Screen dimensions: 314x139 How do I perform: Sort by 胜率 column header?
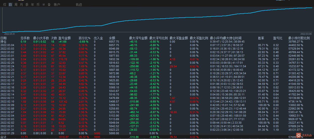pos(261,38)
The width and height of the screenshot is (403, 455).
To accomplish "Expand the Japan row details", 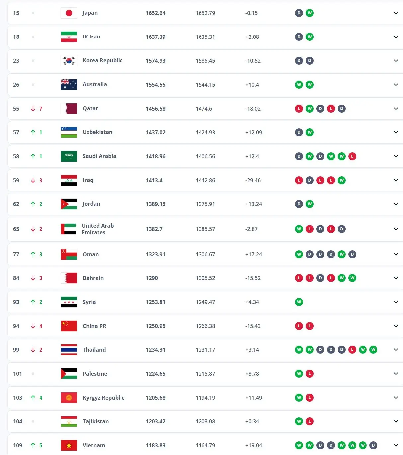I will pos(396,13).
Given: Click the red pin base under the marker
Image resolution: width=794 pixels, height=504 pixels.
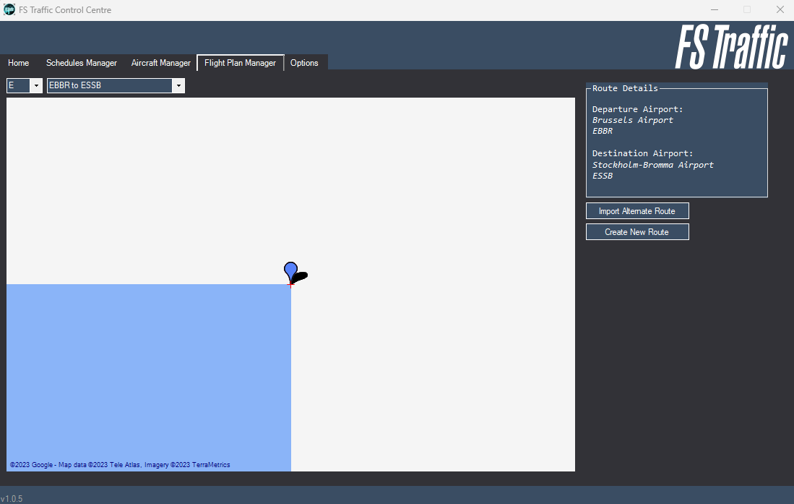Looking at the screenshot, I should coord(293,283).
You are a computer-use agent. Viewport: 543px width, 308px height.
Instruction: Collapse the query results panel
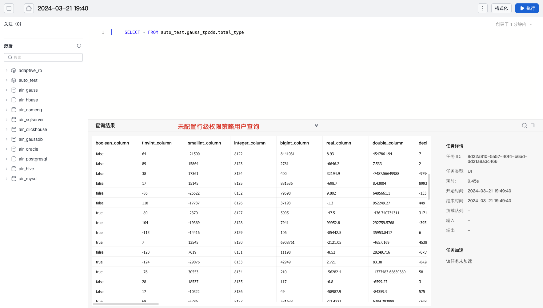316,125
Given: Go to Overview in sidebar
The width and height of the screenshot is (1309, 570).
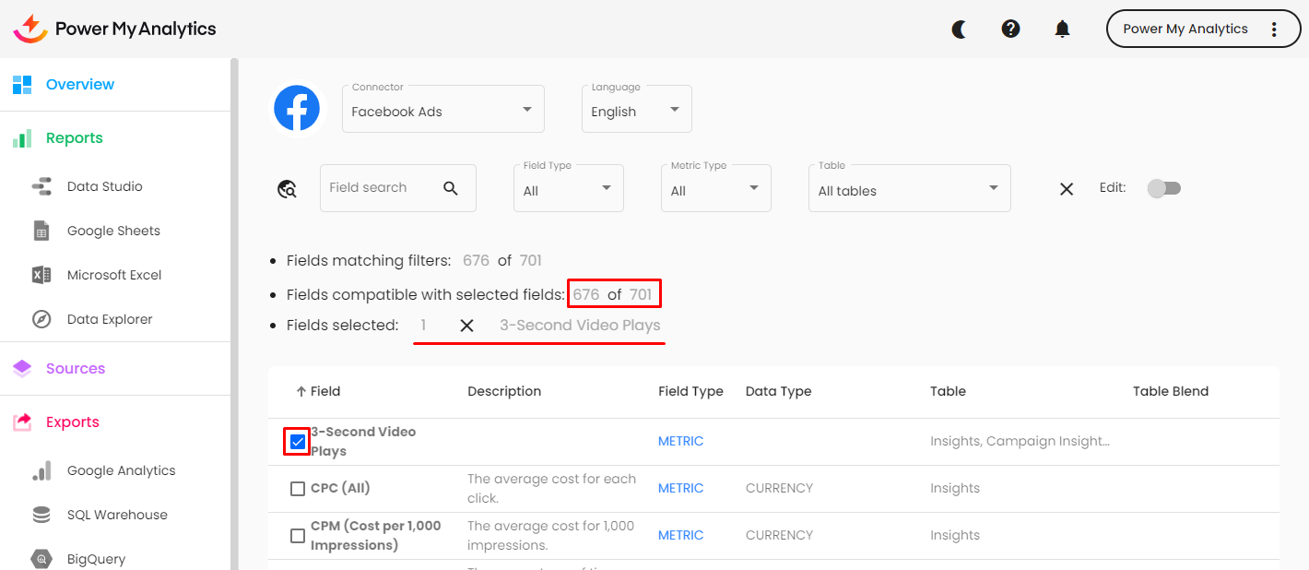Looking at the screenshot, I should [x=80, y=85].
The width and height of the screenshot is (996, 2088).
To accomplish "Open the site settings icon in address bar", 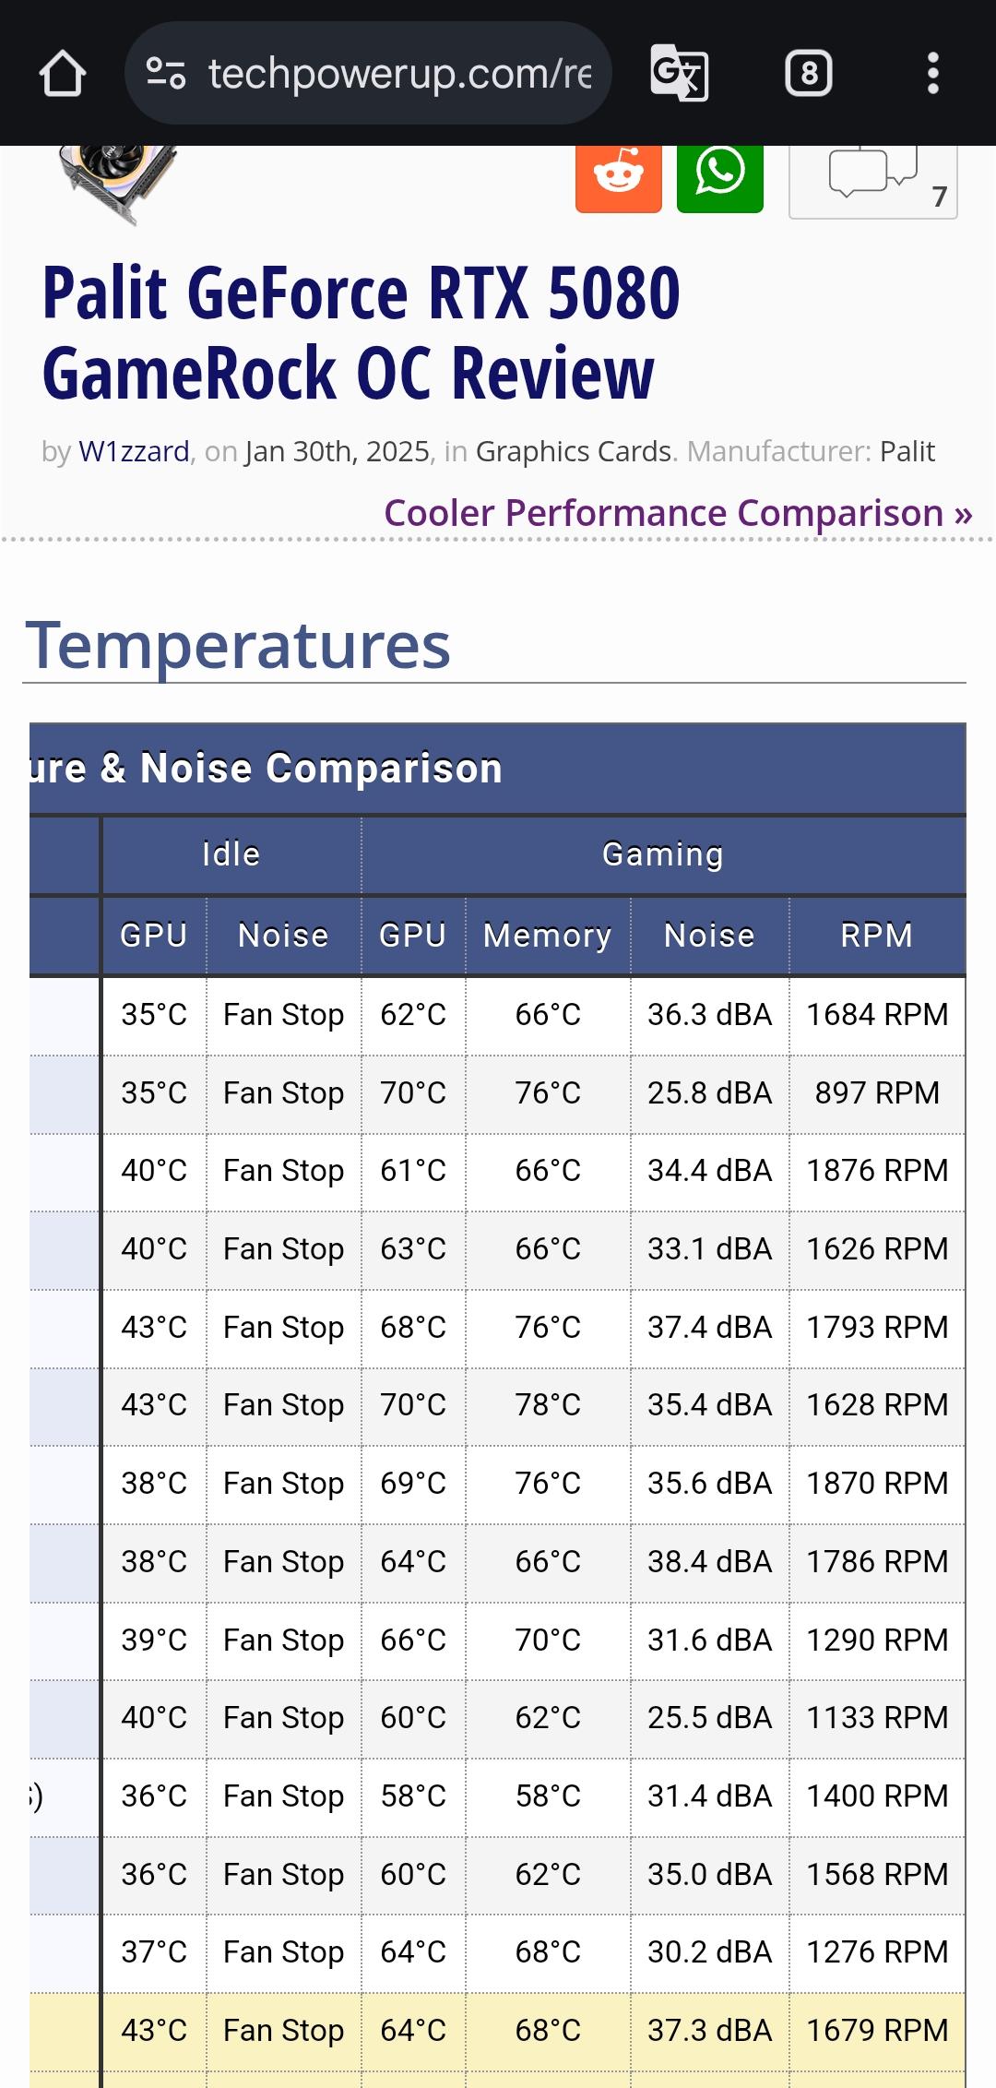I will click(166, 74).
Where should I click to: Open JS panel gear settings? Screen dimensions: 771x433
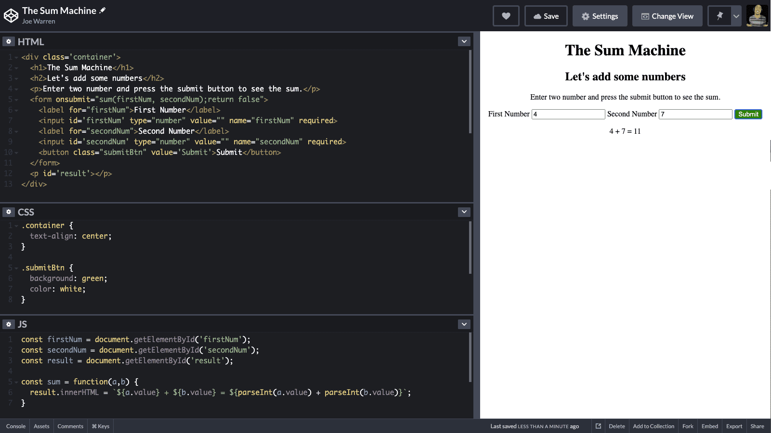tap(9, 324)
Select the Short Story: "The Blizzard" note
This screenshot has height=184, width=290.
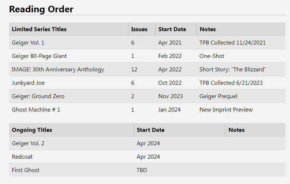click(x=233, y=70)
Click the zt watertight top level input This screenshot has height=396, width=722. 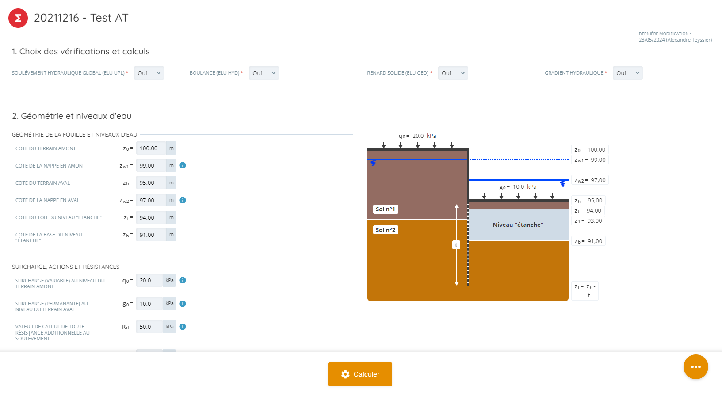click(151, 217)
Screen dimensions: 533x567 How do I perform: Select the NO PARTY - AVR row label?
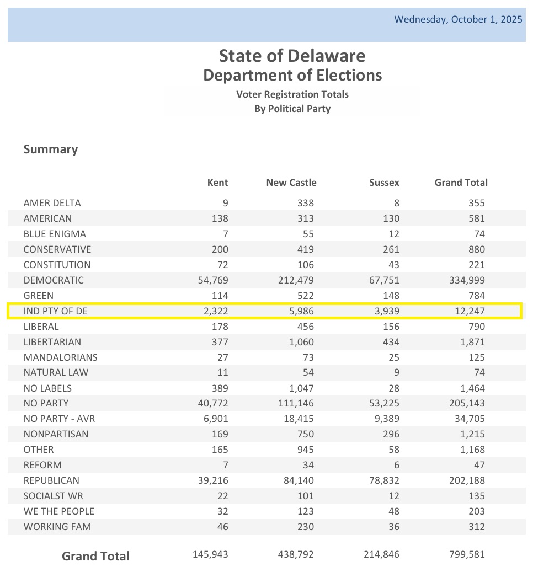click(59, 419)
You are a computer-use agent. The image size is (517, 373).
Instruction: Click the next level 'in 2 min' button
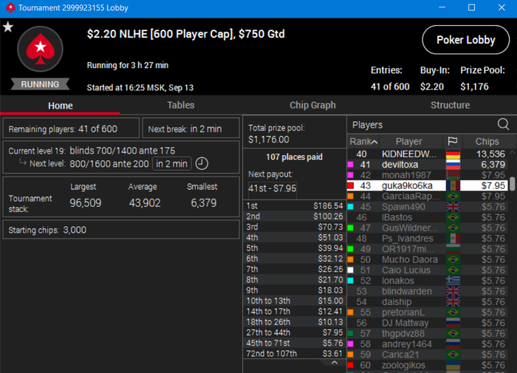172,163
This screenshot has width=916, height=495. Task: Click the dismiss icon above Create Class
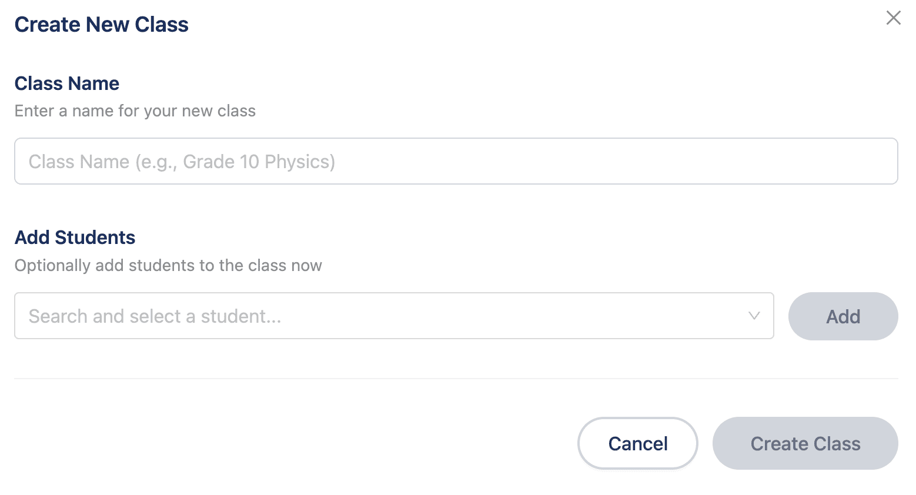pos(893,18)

========================================

◆ Work task
Tell me how many lines in the data include "agent", giving only the number.

◆ Response to this task
2